Upregulation of p21WAF1/CIP1 leads to morphologic changes and esterase activity in TPA-mediated differentiation of human prostate cancer cell line TSU-Pr1

Abstract

We reported previously that human prostate cancer cell line TSU-Pr1 can differentiate into microglia-like cells by 12-O-tetra-decanoylphorbol-13-acetate (TPA) treatment. In this study, we identified a signal transduction pathway involved in TPA-induced TSU-Pr1 cell differentiation and investigated the mechanism of growth arrest that accompanies this differentiation. TPA-induced differentiation and growth arrest of TSU-Pr1 cells were inhibited by treatment with Protein kinase C (PKC) inhibitor GF109203X and mitogen-activated protein (MAP) kinase inhibitor PD98059. Treatment of TSU-Pr1 cells with TPA for 15 min or longer resulted in translocation of PKCα, PKCγ, and PKCε from cytosolic to membrane fraction. Our results suggest that TPA-induced TSU-Pr1 cell differentiation is associated with activation of MAP kinase and PKCα, PKCγ, and PKCε. The mechanism of growth arrest in TSU-Pr1 cells that underwent TPA-induced differentiation were examined for factors in the signaling pathway downstream of MAP kinase that control the cell cycle.
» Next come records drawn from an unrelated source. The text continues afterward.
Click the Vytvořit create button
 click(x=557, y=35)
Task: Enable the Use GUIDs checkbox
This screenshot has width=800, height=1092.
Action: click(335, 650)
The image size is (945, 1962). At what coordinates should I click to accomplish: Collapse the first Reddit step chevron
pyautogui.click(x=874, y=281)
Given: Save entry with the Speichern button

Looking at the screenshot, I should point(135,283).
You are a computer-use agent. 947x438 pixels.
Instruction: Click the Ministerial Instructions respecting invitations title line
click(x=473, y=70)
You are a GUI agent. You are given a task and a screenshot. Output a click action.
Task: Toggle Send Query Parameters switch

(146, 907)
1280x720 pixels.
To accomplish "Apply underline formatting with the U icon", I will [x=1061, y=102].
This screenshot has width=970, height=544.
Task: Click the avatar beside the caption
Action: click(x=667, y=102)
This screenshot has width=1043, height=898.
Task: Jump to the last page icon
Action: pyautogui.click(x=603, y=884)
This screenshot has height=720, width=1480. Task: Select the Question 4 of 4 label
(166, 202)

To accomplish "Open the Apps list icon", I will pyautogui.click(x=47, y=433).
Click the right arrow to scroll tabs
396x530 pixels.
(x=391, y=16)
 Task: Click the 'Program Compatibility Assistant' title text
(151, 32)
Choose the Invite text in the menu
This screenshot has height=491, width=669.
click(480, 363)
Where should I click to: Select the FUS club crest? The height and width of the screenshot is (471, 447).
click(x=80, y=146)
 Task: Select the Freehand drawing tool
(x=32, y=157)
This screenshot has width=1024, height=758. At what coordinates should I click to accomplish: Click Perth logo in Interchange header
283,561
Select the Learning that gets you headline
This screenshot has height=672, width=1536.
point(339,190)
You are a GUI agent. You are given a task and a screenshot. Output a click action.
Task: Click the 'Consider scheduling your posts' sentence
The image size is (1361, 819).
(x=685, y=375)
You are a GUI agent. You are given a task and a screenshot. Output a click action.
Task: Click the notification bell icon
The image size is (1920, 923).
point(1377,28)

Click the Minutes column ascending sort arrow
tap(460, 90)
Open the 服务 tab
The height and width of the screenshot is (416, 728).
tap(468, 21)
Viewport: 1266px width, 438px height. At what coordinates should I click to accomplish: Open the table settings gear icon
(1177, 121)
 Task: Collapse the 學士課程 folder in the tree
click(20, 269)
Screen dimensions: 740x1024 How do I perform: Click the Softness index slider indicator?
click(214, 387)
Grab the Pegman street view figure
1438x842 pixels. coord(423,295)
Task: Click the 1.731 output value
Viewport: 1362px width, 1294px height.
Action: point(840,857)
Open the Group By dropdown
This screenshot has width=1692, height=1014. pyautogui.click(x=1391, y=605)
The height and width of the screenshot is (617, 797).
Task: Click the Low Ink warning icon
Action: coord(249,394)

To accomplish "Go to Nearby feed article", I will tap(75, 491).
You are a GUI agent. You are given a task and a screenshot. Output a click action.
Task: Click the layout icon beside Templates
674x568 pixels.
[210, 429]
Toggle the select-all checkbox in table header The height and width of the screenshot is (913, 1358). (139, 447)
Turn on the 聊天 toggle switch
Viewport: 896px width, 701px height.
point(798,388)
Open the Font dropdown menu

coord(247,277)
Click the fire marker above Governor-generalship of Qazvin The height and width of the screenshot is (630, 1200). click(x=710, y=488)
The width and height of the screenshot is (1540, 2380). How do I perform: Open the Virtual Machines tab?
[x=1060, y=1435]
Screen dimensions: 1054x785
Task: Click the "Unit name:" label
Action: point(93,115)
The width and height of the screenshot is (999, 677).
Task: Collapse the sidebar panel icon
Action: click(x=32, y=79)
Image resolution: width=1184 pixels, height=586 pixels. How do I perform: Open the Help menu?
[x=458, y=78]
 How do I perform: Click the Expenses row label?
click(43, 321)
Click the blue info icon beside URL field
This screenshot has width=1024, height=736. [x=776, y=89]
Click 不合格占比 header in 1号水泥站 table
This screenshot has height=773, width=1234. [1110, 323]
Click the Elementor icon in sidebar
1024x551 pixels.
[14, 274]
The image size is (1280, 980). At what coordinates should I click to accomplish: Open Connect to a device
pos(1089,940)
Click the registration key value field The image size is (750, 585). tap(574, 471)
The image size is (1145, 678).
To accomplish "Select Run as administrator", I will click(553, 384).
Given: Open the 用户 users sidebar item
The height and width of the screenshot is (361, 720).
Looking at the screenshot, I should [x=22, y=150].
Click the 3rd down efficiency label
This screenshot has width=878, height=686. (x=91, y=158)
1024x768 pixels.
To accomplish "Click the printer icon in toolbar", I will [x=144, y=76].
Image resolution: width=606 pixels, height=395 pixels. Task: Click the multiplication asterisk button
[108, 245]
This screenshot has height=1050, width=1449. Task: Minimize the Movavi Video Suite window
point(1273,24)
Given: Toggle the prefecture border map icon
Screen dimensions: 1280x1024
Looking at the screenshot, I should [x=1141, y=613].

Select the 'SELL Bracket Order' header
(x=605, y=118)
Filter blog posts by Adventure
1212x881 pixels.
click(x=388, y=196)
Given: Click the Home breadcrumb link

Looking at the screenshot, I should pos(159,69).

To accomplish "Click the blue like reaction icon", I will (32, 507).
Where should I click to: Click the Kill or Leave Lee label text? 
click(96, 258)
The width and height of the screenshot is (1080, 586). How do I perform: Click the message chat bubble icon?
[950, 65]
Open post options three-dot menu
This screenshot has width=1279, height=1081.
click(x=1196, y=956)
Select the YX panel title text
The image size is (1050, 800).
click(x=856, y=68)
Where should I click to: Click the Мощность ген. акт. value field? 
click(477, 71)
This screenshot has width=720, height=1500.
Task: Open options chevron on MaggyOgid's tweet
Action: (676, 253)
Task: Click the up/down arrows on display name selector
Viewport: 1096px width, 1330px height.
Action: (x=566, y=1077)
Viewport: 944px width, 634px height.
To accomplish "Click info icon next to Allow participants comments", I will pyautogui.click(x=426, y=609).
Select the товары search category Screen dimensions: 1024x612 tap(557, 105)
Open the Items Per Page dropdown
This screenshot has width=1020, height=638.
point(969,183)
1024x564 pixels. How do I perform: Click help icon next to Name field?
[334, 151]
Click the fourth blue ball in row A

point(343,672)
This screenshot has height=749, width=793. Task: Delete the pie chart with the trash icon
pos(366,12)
Upregulation of p21^WAF1/CIP1 cyclin-dependent kinase inhibitor protein was observed in a manner dependent on PKC or MAP kinase. Moreover, adenovirus-mediated overexpression of recombinant p21^WAF1/CIP1 in TSU-Pr1 cells result in growth arrest, morphological change to microglia-like cells, and increased α-naphthyl acetate esterase activity, all of which are associated with cellular differentiation. Thus, our results indicate that p21^WAF1/CIP1 mediates TPA-induced growth arrest and differentiation of TSU-Pr1 cells.